DATA ROWS.
══════

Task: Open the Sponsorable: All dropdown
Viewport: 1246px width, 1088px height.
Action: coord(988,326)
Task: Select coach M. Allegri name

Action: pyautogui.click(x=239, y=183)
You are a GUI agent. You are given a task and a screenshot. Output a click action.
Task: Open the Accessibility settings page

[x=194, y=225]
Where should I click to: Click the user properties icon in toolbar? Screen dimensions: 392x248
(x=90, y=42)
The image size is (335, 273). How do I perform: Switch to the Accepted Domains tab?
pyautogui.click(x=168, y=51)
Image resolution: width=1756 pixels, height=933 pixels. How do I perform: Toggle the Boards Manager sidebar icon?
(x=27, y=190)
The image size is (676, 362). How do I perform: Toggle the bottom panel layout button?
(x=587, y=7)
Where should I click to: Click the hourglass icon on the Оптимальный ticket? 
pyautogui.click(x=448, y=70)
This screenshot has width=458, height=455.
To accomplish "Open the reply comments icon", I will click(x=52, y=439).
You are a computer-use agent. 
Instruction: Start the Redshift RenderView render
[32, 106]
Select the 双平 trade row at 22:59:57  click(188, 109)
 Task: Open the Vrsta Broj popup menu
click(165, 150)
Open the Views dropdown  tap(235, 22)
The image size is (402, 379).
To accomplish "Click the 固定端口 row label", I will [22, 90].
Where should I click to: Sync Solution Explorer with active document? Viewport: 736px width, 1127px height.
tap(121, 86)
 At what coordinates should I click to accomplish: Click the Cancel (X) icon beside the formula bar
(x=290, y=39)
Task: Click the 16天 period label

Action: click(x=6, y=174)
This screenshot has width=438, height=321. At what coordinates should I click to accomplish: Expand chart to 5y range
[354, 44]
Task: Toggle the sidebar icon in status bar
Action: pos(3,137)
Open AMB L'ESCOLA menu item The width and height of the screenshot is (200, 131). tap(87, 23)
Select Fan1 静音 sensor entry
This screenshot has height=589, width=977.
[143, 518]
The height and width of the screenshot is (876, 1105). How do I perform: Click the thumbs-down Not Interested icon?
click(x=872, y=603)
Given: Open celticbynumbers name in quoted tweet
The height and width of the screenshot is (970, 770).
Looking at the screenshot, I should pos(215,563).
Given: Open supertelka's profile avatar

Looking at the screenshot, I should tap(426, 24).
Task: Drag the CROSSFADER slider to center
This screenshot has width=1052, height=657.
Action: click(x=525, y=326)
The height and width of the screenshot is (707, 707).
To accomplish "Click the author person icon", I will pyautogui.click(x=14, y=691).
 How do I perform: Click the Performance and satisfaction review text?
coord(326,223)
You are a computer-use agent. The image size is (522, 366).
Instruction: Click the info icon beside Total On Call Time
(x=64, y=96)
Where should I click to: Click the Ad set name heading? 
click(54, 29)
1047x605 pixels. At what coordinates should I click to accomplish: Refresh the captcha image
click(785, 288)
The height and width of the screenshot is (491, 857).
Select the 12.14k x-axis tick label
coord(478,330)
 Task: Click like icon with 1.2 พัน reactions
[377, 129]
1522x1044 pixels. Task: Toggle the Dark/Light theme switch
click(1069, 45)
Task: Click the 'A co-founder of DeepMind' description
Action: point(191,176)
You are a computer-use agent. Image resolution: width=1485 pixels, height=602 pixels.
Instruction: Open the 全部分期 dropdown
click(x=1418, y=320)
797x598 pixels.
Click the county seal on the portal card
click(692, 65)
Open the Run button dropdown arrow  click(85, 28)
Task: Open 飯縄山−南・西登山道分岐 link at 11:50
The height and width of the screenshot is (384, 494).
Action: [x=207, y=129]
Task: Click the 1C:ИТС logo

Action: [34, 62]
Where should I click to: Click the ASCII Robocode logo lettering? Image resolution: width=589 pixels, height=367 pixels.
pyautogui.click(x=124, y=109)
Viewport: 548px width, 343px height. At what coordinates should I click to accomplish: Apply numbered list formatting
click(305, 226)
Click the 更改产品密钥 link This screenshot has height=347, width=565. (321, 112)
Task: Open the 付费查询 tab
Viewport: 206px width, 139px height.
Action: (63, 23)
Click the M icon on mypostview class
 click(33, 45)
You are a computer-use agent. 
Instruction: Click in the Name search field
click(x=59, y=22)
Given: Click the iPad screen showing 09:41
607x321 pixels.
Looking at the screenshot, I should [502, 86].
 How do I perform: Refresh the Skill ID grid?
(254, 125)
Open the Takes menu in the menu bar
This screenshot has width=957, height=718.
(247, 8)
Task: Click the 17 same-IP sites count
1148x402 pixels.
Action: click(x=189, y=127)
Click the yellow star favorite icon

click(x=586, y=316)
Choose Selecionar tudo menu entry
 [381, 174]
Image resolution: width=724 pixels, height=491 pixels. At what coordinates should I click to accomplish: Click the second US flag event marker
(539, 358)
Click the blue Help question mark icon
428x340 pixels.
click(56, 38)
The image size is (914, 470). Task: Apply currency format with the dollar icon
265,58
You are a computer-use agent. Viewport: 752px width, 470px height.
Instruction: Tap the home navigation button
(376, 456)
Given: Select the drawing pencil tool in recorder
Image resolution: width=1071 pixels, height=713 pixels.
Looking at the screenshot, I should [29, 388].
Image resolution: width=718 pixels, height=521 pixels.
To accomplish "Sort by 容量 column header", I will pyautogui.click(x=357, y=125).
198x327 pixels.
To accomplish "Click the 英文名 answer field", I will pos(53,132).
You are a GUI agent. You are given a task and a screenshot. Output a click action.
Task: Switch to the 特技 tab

══════

GIVEN INSTRUCTION. Extract each line of the data above that contains the word "computer".

RESPONSE TO THE TASK.
You are a computer-use agent. 
You are a computer-use agent. The image size is (522, 366).
You are a computer-use agent. Image resolution: width=1485 pixels, height=602 pixels.
You are a computer-use agent. 
You are a computer-use agent. Viewport: 752px width, 470px height.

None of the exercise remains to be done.